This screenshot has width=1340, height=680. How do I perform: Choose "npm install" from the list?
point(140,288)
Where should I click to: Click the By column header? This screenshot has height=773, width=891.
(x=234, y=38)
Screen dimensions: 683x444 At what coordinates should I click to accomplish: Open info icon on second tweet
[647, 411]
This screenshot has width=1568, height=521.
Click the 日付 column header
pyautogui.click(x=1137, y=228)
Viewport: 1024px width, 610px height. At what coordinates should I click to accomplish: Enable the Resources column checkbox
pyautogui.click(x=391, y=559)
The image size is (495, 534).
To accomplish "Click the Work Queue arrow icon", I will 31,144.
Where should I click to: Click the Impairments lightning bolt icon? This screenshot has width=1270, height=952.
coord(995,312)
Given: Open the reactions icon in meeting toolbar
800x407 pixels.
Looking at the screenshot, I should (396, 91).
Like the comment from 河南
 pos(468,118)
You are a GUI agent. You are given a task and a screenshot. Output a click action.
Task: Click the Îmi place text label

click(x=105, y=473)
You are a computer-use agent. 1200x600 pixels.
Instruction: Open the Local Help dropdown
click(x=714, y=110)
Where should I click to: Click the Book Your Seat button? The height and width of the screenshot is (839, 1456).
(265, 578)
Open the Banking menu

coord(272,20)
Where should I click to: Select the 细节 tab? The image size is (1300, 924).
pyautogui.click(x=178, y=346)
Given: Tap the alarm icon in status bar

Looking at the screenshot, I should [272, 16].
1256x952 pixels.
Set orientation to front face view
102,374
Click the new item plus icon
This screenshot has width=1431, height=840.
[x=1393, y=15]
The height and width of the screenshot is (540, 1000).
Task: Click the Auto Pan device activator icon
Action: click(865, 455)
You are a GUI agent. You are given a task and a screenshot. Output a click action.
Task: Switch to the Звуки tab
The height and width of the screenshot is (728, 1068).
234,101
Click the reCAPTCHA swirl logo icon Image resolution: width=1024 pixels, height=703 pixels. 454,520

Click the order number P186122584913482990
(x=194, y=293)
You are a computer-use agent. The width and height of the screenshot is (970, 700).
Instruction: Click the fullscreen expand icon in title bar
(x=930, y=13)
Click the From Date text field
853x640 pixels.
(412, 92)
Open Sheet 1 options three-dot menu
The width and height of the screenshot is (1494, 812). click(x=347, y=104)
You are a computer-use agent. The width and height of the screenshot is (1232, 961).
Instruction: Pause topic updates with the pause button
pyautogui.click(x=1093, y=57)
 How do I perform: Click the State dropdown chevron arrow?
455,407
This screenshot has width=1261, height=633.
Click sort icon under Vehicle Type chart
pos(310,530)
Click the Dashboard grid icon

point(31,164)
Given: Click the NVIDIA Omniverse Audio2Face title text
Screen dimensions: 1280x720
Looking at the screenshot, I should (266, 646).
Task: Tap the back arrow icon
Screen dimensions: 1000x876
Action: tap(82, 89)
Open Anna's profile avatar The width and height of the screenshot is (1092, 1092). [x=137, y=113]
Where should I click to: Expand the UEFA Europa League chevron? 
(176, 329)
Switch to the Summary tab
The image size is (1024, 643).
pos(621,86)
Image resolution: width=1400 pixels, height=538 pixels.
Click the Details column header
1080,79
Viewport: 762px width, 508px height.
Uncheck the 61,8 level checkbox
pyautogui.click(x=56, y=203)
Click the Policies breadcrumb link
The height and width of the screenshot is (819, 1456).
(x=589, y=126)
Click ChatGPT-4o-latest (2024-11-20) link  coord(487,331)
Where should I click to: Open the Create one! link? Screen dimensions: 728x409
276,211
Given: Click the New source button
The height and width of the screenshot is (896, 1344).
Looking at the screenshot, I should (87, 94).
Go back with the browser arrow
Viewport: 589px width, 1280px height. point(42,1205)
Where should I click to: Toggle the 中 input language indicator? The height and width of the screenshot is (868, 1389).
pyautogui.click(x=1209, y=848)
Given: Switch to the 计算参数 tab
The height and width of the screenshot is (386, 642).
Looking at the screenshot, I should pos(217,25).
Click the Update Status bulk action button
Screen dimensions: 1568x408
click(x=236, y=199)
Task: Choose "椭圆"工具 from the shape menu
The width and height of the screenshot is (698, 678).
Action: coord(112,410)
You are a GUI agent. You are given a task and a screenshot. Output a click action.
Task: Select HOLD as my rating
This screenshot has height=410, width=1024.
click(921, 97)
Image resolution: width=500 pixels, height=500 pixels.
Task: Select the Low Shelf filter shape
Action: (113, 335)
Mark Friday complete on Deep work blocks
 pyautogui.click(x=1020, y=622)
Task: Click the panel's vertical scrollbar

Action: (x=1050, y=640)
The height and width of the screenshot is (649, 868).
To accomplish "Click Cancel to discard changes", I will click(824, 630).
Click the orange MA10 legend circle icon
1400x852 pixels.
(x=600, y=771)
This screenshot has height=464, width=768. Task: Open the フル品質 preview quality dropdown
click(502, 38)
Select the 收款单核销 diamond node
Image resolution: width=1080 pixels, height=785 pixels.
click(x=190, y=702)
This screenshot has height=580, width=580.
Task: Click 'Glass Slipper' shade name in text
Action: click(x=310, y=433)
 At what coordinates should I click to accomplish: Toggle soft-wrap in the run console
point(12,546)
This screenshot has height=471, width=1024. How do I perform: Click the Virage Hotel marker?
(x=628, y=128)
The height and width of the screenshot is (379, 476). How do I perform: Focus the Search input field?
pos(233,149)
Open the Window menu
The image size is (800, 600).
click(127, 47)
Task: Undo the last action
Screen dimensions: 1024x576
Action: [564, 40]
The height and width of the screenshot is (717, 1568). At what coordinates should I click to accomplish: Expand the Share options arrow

..............................

- [What you have to do]
Give the data again, exactly.

- [Task output]
This screenshot has width=1340, height=680. How do I perform: Choose "npm install" from the list?
point(140,288)
Where should I click to: Click the By column header? This screenshot has height=773, width=891.
(x=234, y=38)
Screen dimensions: 683x444 At what coordinates should I click to accomplish: Open info icon on second tweet
[647, 411]
This screenshot has width=1568, height=521.
Click the 日付 column header
pyautogui.click(x=1137, y=228)
Viewport: 1024px width, 610px height. At what coordinates should I click to accomplish: Enable the Resources column checkbox
pyautogui.click(x=391, y=559)
The image size is (495, 534).
To accomplish "Click the Work Queue arrow icon", I will 31,144.
Where should I click to: Click the Impairments lightning bolt icon? This screenshot has width=1270, height=952.
coord(995,312)
Given: Open the reactions icon in meeting toolbar
800x407 pixels.
Looking at the screenshot, I should (396, 91).
Like the comment from 河南
 pos(468,118)
You are a GUI agent. You are given a task and a screenshot. Output a click action.
Task: Click the Îmi place text label

click(x=105, y=473)
You are a computer-use agent. 1200x600 pixels.
Instruction: Open the Local Help dropdown
click(x=714, y=110)
Where should I click to: Click the Book Your Seat button? The height and width of the screenshot is (839, 1456).
(265, 578)
Open the Banking menu

coord(272,20)
Where should I click to: Select the 细节 tab? The image size is (1300, 924).
pyautogui.click(x=178, y=346)
Given: Tap the alarm icon in status bar

Looking at the screenshot, I should [272, 16].
1256x952 pixels.
Set orientation to front face view
102,374
Click the new item plus icon
This screenshot has width=1431, height=840.
[x=1393, y=15]
The height and width of the screenshot is (540, 1000).
Task: Click the Auto Pan device activator icon
Action: click(865, 455)
You are a GUI agent. You are given a task and a screenshot. Output a click action.
Task: Switch to the Звуки tab
The height and width of the screenshot is (728, 1068).
234,101
Click the reCAPTCHA swirl logo icon Image resolution: width=1024 pixels, height=703 pixels. 454,520

Click the order number P186122584913482990
(x=194, y=293)
You are a computer-use agent. The width and height of the screenshot is (970, 700).
Instruction: Click the fullscreen expand icon in title bar
(x=930, y=13)
Click the From Date text field
853x640 pixels.
(412, 92)
Open Sheet 1 options three-dot menu
The width and height of the screenshot is (1494, 812). click(x=347, y=104)
You are a computer-use agent. The width and height of the screenshot is (1232, 961).
Instruction: Pause topic updates with the pause button
pyautogui.click(x=1093, y=57)
 How do I perform: Click the State dropdown chevron arrow?
455,407
This screenshot has width=1261, height=633.
Click sort icon under Vehicle Type chart
pos(310,530)
Click the Dashboard grid icon

point(31,164)
Given: Click the NVIDIA Omniverse Audio2Face title text
Screen dimensions: 1280x720
Looking at the screenshot, I should (266, 646).
Task: Tap the back arrow icon
Screen dimensions: 1000x876
Action: tap(82, 89)
Open Anna's profile avatar The width and height of the screenshot is (1092, 1092). [x=137, y=113]
Where should I click to: Expand the UEFA Europa League chevron? 
(176, 329)
Switch to the Summary tab
The image size is (1024, 643).
pos(621,86)
Image resolution: width=1400 pixels, height=538 pixels.
Click the Details column header
1080,79
Viewport: 762px width, 508px height.
Uncheck the 61,8 level checkbox
pyautogui.click(x=56, y=203)
Click the Policies breadcrumb link
The height and width of the screenshot is (819, 1456).
(x=589, y=126)
Click ChatGPT-4o-latest (2024-11-20) link  coord(487,331)
Where should I click to: Open the Create one! link? Screen dimensions: 728x409
276,211
Given: Click the New source button
The height and width of the screenshot is (896, 1344).
Looking at the screenshot, I should (87, 94).
Go back with the browser arrow
Viewport: 589px width, 1280px height. point(42,1205)
Where should I click to: Toggle the 中 input language indicator? The height and width of the screenshot is (868, 1389).
pyautogui.click(x=1209, y=848)
Given: Switch to the 计算参数 tab
The height and width of the screenshot is (386, 642).
Looking at the screenshot, I should pos(217,25).
Click the Update Status bulk action button
Screen dimensions: 1568x408
click(x=236, y=199)
Task: Choose "椭圆"工具 from the shape menu
The width and height of the screenshot is (698, 678).
Action: coord(112,410)
You are a GUI agent. You are given a task and a screenshot. Output a click action.
Task: Select HOLD as my rating
This screenshot has height=410, width=1024.
click(921, 97)
Image resolution: width=500 pixels, height=500 pixels.
Task: Select the Low Shelf filter shape
Action: (113, 335)
Mark Friday complete on Deep work blocks
 pyautogui.click(x=1020, y=622)
Task: Click the panel's vertical scrollbar

Action: (x=1050, y=640)
The height and width of the screenshot is (649, 868).
To accomplish "Click Cancel to discard changes", I will click(824, 630).
Click the orange MA10 legend circle icon
1400x852 pixels.
(x=600, y=771)
This screenshot has height=464, width=768. Task: Open the フル品質 preview quality dropdown
click(502, 38)
Select the 收款单核销 diamond node
Image resolution: width=1080 pixels, height=785 pixels.
click(x=190, y=702)
This screenshot has height=580, width=580.
Task: Click 'Glass Slipper' shade name in text
Action: click(x=310, y=433)
 At what coordinates should I click to accomplish: Toggle soft-wrap in the run console
point(12,546)
This screenshot has height=471, width=1024. How do I perform: Click the Virage Hotel marker?
(x=628, y=128)
The height and width of the screenshot is (379, 476). How do I perform: Focus the Search input field?
pos(233,149)
Open the Window menu
The image size is (800, 600).
click(127, 47)
Task: Undo the last action
Screen dimensions: 1024x576
Action: [564, 40]
The height and width of the screenshot is (717, 1568). At what coordinates should I click to accomplish: Expand the Share options arrow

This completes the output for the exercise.